Another point to take note is that with the declaration of Martial Law or the suspension of the
privilege of the writ of habeas corpus, the right to bail is not suspended. You can still post bail. Only
that rebellion is a capital offense. As a general rule, if the guilt to the charge on the part of the
accused is strong, he cannot avail of the bail. But still he has the right to a hearing to determine
whether or not the evidence of guilt is strong in order for him to post bail. That right to bail is not
suspended with the suspension of the privilege of the writ of habeas corpus. That is in the case of
Trillanes. He applied for bail. At first it was denied, and then later it was granted after finding that
evidence against him is not strong. So he was allowed t post bail. But that is not already a matter
of right.
What else? We have in so far as the power to review the decisions of the military tribunals, in his
capacity as the commander in chief of the AFP. That is to maintain the supremacy of the civilian
authority over the military. So the decisions of the military tribunal are subject to review by the
President in his capacity as the commander in chief of the AFP.
Executive Clemency
Executive Clemency.
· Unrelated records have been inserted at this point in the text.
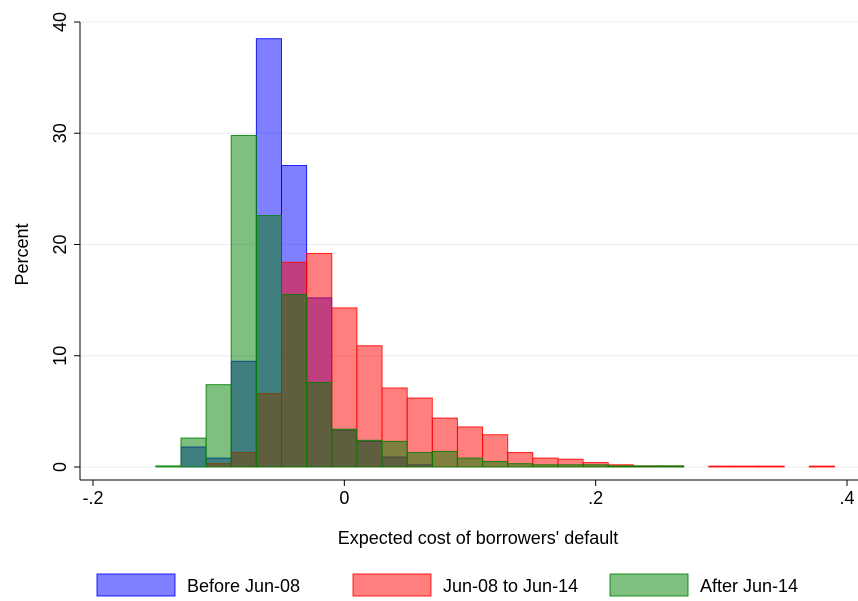 This screenshot has height=601, width=858. What do you see at coordinates (60, 22) in the screenshot?
I see `y-tick-label-4: 40` at bounding box center [60, 22].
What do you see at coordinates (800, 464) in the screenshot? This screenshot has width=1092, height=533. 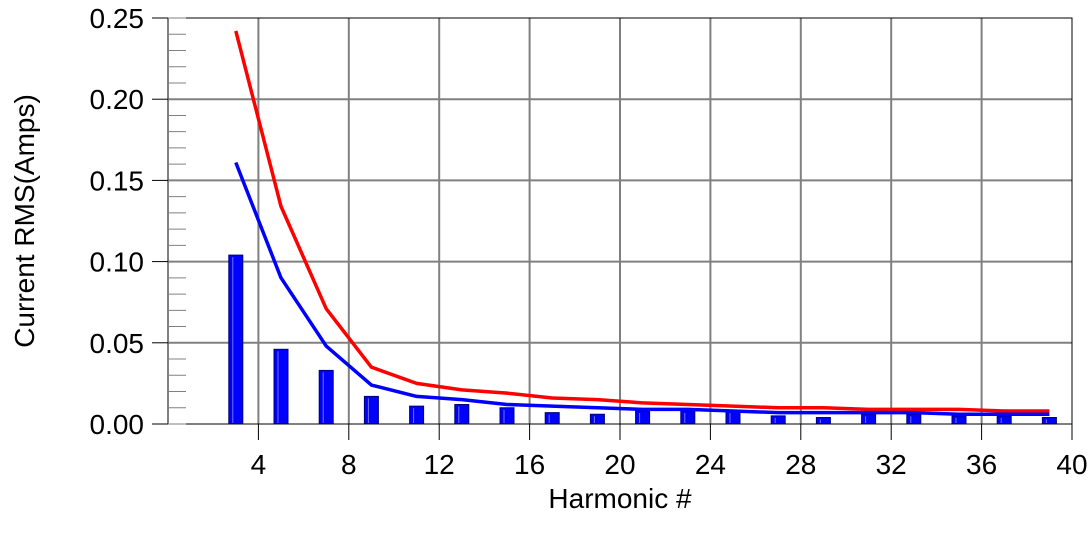 I see `x-tick-label: 28` at bounding box center [800, 464].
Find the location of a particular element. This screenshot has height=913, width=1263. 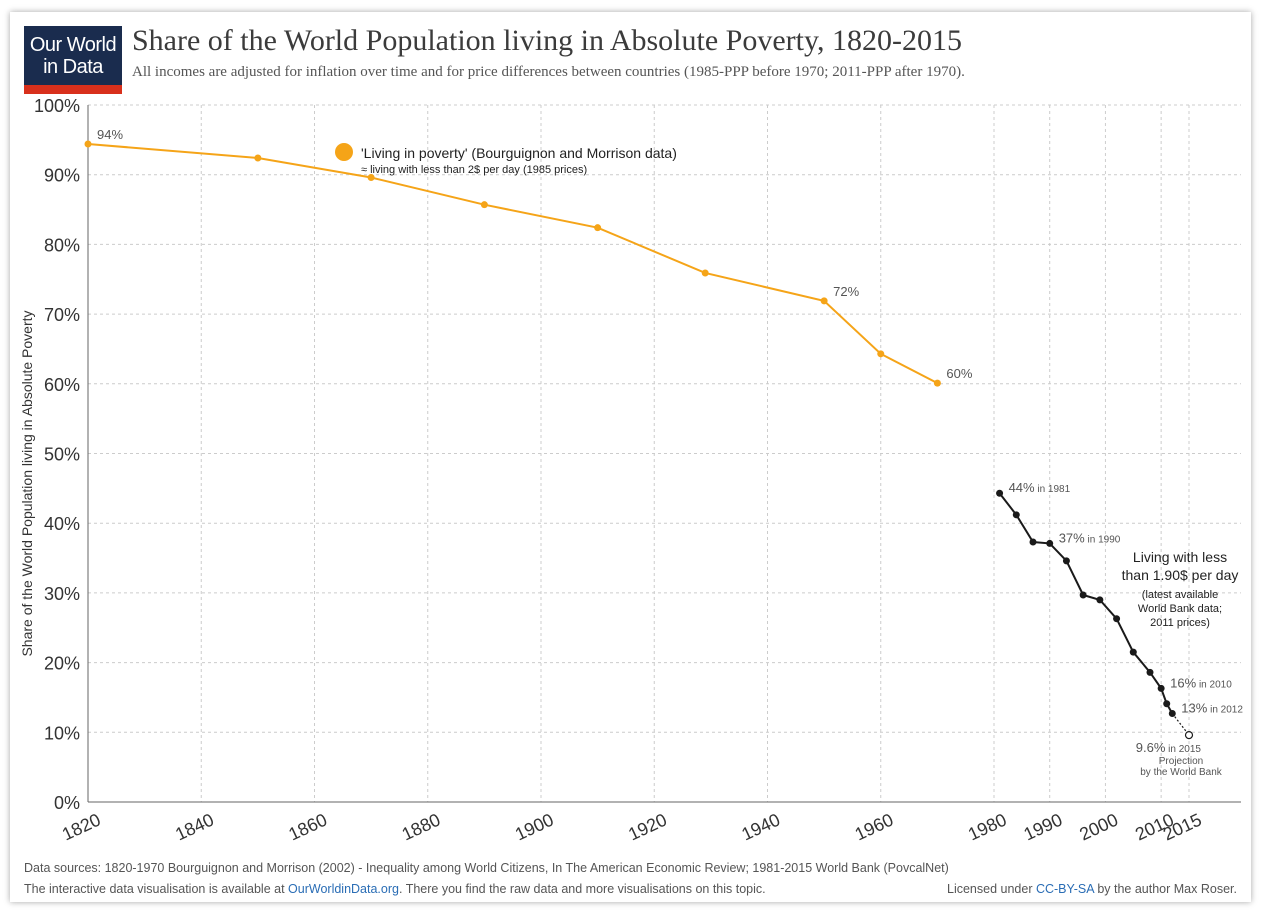

y-tick-label: 70% is located at coordinates (62, 315).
This is a power granted to the President that only the President can exercise. It
cannot be delegated to his alter ego. What are those executive clemencies? You have the grant of
pardon, amnesty with the concurrence of Congress, commutations, reprieves, and revisions of fines
and forfeiture.
Let us first take up pardon. I think it may be relevant in so far as the grant of absolute pardon to
President Estrada that allowed him to run again as president of the republic. Pardon is discretionary
of the president. Once it is granted by the President, it is final and non appealable. You have a
decided case on this. Remember that when Estrada was granted pardon, the prosecution was
saying that they will be bringing it to the SC and question the validity of the grant of pardon by the
President to Mr. Estrada. You take note that in so far as the exercise of the power by the President
that is discretion of the President, and that is final and executory.